How to Create a Medicinal Garden

More than half of the medicines we use today are derived from plants, some may be familiar such as codeine and quinine but there are many others that play a vital role in healthcare throughout the world.

Extracts from plants as diverse as foxgloves and pineapples, camellias and artichokes have been, and continue to be used, in medicines.

For example, you might rely on with acetyl salicylic acid which is derived from willow tree bark more than you might think.

Used for over 2000 years, it reduces inflammation and relieves aches, pains and fever - it's in fact the active ingredient in aspirin.

What Plants To Choose?

The plants I have listed are easily obtainable and not difficult to grow. You'll find many in your garden already.

Whether you grow from seed or plug plants, all that's needed is a relatively fertile, well drained, soil that gets the sun for at least half the day.

You don't even have to grow them together, with good foliage and attractive flowers many will not look out of place in an ornamental flowerbed. 

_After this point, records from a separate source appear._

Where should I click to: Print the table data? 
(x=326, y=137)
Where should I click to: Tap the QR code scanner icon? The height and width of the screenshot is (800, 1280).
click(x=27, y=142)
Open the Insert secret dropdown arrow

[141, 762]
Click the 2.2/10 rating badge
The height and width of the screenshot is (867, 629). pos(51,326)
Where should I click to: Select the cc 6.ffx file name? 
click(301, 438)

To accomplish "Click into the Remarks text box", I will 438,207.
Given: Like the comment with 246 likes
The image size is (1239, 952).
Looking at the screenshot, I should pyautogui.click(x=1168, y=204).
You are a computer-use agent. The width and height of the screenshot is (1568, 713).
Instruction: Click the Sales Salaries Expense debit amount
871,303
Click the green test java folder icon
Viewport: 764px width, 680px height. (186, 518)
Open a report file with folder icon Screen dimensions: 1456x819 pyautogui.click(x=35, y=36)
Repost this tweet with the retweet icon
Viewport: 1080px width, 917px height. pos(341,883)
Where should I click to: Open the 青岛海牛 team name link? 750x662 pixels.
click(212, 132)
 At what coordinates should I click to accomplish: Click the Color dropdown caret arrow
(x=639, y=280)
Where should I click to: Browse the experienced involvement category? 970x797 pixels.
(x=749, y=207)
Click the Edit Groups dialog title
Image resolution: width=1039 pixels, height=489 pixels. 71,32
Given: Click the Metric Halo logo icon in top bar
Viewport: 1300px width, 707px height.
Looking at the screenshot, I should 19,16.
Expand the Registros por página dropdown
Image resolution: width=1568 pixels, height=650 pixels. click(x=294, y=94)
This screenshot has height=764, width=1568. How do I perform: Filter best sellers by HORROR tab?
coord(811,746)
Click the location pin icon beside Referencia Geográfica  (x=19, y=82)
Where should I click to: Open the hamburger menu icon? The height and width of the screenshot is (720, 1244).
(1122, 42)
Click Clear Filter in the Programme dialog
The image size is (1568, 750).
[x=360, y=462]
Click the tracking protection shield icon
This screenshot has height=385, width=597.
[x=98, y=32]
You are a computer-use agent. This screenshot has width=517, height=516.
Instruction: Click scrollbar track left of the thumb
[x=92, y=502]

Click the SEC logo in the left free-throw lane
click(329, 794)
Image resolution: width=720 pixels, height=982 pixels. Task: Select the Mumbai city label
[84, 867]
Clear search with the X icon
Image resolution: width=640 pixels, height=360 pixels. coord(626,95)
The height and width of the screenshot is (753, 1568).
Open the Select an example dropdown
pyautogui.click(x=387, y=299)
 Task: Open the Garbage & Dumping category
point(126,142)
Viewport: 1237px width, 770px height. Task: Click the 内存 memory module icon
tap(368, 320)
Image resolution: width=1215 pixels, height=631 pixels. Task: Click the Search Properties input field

Here are my top ten readily available medicinal plants:

Garlic: Excellent to relieve colds and flu with antibacterial, antiviral and anti-fungal properties

Peppermint: Helps with indigestion and relieves upset stomachs

Rosemary: Eases fatigue, calms digestion and has anti-depressive qualities

Lemon Balm: A relaxant to cure headaches and migraines and now thought to aid memory

Lavender: Has been used to relieve stress and anxiety and a multitude of other ailments

Parsley: A very nutritious herb that is said to help with urinary and kidney problems

Evening Primrose: The oil is used to help menopausal problems and eczema, and may even relieve hangovers

Calendula: Has a long history in the treatment of wounds and soothing the skin

Thyme: Used for intestinal problems, as an antiseptic mouthwash and anti-fungal applications

Echinacea: Said to ward off infections and can also be employed as a laxative

Pots And Planters

These plants can of course also be grown in window boxes, pots and planters filled with compost, in fact for an invasive plant such as peppermint this would be preferable.

Container growing is also a good solution if you have limited space. A collection of different sized pots and planters will prove an attractive addition to patio or decking.